(Source: Cumberland Times-News)

By Kevin Spradlin, Cumberland Times News, Md.
Sep. 25--KEYSER, W.Va. -- All but one of the 23 people who spoke Thursday afternoon during a public hearing favored the Pinnacle Wind Farm atop Green Mountain.
U.S. Wind Force has applied to the West Virginia Public Service Commission for permission to construct up to 23 wind turbines on property owned in part by NewPage Corp., a major employer in the area with nearly 1,000 workers, and private landowners.
Union millwrights, iron workers and construction workers sitting in a packed Mineral County Courthouse on Armstrong Street touted the 150 to 200 temporary jobs as a much-needed boost to the area's economy during a 65-minute hearing, the first of two scheduled for Thursday.
Bryce Hoopengarner, a Mineral County resident and a union worker with Local 1024 in Cumberland, said construction workers are used to the temporary status of all their projects.
"You need to understand," Hoopengarner told PSC Chairman Michael Albert, "this brings jobs."
Hoopengarner listed the many industrial and manufacturing plants that have closed as he grew up in the area, including Kelly- Springfield Tire Co. He also noted the work force size at the NewPage paper mill, which is less than half of what it once was.
"If you don't jump on these windmills, what's next to shut down?" Hoopengarner said. "For something people don't want, we sure are trying to build these fast."
With a comic touch, he relayed a story about his wife banging pots and pans together to encourage a couple of black bears to leave their back yard. Hoopengarner said he told his wife if they weren't fed, they'd leave.
"If you don't feed me, I'm going to leave," Hoopengarner said.
His story supported the region's declining population over the last 30 years. As jobs have dried up and heads of households have lost their ability to feed their families, they, too, have left the area.
Potomac State College biology Professor Paula Piehl said she was concerned that studies noted in U.S. Wind Force's filing with the PSC seemed inadequate. Birds' migratory patterns, she said, were considered only during daytime hours and not for nocturnal species.
"I know I'm going against the grain," Piehl said, but "I'm speaking for the organisms that can't speak for themselves."
Piehl said the area's ridge line is unique along the Allegheny Front.

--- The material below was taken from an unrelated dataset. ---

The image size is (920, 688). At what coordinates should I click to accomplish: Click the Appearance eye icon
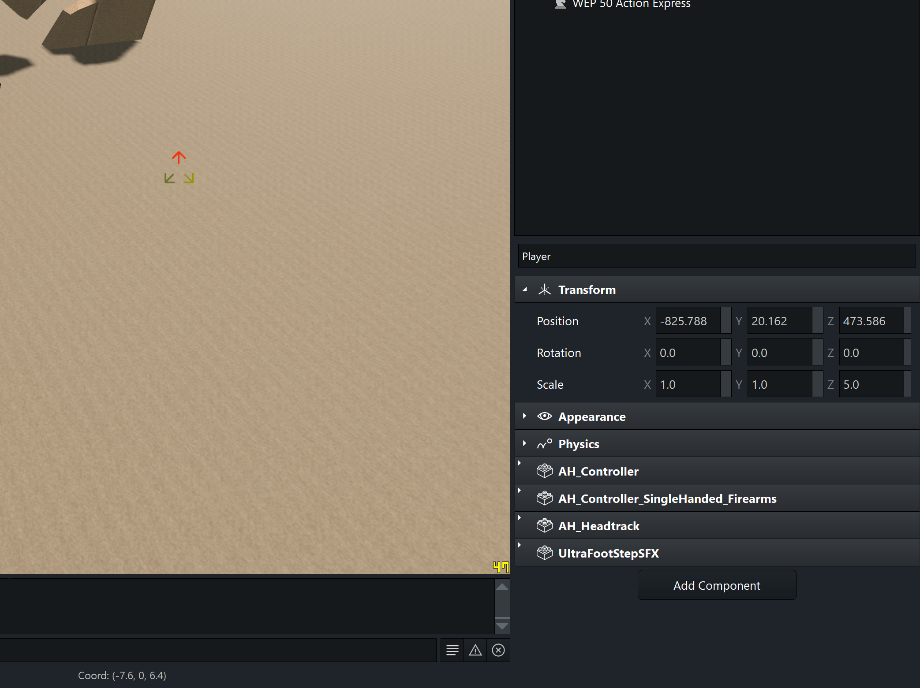point(545,417)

"You don't find anywhere else like it in the state," she said.
Ridgeley Mayor Richard Lechliter supported the project and said he's been interested in wind energy since visiting an exhibit 27 years ago in Knoxville, Tenn. He also spent some time turbine-watching while in California in the early 1990s.
"They produce good-paying jobs," Lechliter said. "Some are temporary, but a few will be ongoing."
Lechliter said he's visited wind turbines in nearby Tucker County as well as Somerset County, Pa. Both locations have boasted visitors who stop to take pictures.
Coal and natural gas, he said, are a part of the solution towards energy independence from foreign oil.
"I believe wind energy needs to be a part of this," he said.
Daniel DeWitt is an engineer with CME Engineering in Frostburg. He said he's already benefited from wind projects through job-related duties and supports this project.
"In my view, it'd be a mistake to not to carry out this project to completion," DeWitt said.
And there shouldn't be any interference or communications issues. Marc Bashoor, director of Mineral County's Office of Emergency Management, said his office expressed no objection to the project.
The PSC's evidentiary hearing is scheduled to begin Oct. 26 in Charleston.